=== Exercise objective ===
Count how many lines of the material below contain the word "positioned", treating uppercase and lowercase as different. Reply with the number alone.

=== Extracted records ===
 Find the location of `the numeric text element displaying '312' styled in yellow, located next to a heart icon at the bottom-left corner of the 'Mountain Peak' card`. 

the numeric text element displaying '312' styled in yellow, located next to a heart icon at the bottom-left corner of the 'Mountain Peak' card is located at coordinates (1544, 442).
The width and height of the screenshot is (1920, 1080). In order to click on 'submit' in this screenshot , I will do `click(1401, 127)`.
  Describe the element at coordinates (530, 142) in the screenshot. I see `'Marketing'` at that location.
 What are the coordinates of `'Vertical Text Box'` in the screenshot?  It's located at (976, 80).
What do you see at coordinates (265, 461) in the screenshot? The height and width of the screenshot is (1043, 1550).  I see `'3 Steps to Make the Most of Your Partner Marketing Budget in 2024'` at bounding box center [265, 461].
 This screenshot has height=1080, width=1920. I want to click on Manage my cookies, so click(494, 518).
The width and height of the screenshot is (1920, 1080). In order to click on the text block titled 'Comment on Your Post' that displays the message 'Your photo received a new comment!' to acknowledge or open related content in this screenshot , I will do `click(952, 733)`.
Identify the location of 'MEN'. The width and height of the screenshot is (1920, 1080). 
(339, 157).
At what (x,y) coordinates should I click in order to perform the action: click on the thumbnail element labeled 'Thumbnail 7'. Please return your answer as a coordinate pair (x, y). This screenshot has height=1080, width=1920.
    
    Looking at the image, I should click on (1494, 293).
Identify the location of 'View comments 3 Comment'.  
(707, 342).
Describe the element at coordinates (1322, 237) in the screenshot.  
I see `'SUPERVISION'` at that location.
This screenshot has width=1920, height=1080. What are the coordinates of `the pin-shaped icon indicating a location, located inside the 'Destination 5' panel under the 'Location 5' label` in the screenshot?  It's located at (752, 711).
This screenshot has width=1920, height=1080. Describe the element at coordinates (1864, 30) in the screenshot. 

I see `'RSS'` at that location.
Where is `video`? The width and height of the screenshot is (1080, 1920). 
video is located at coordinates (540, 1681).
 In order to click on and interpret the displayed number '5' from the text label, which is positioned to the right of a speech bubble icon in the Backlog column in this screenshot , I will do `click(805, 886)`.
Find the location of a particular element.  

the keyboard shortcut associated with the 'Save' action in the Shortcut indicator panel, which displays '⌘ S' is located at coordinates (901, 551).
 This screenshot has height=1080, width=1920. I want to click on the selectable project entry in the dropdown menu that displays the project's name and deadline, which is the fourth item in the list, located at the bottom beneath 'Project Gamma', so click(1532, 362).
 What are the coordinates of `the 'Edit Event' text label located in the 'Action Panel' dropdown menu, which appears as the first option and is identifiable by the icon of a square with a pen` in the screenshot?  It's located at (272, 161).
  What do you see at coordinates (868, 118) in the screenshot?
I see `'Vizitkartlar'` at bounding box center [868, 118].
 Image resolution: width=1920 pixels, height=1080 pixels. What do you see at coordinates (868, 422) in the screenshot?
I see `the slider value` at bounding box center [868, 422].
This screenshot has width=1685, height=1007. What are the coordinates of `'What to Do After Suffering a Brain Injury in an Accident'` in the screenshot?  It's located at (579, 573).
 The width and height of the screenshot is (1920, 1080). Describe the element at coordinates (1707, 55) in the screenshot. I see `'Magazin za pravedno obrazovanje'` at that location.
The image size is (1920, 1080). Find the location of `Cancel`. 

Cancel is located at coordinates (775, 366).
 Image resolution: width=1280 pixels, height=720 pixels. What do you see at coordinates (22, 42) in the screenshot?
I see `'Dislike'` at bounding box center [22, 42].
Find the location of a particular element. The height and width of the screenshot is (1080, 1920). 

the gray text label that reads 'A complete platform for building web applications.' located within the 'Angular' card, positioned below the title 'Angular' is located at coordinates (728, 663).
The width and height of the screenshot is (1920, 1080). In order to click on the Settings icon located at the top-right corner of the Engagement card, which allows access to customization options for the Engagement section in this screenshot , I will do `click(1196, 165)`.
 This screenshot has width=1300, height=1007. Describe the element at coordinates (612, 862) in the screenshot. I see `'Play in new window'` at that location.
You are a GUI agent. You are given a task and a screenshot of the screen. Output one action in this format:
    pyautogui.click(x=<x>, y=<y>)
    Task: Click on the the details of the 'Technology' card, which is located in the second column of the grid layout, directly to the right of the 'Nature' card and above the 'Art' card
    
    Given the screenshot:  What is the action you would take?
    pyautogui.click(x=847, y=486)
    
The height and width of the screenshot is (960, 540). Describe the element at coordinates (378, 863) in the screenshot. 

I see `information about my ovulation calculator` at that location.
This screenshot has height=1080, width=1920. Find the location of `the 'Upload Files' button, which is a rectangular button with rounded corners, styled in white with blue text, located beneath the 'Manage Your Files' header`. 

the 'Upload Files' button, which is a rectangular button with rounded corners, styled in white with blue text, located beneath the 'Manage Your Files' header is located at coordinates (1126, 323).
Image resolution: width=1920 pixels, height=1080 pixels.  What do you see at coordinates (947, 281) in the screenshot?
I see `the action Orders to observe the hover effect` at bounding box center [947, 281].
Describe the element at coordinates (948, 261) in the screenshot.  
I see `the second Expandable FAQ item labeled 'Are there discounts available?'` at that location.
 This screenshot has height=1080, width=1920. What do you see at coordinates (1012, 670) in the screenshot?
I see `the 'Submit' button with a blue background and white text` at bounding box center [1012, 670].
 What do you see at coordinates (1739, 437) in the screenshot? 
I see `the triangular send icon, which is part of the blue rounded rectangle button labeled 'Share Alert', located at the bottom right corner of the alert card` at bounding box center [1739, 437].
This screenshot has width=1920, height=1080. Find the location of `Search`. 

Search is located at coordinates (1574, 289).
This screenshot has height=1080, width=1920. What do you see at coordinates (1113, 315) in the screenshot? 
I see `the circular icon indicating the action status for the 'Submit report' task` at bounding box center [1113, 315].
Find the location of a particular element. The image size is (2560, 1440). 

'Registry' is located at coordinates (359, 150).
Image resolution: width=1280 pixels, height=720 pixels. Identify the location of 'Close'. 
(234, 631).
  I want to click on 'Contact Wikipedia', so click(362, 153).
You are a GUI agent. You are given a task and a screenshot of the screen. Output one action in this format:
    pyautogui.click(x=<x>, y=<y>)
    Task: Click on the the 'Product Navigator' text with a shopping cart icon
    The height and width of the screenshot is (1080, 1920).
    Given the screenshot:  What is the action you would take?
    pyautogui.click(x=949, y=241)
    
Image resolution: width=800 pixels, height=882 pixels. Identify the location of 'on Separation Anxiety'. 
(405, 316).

=== Answer in full ===
2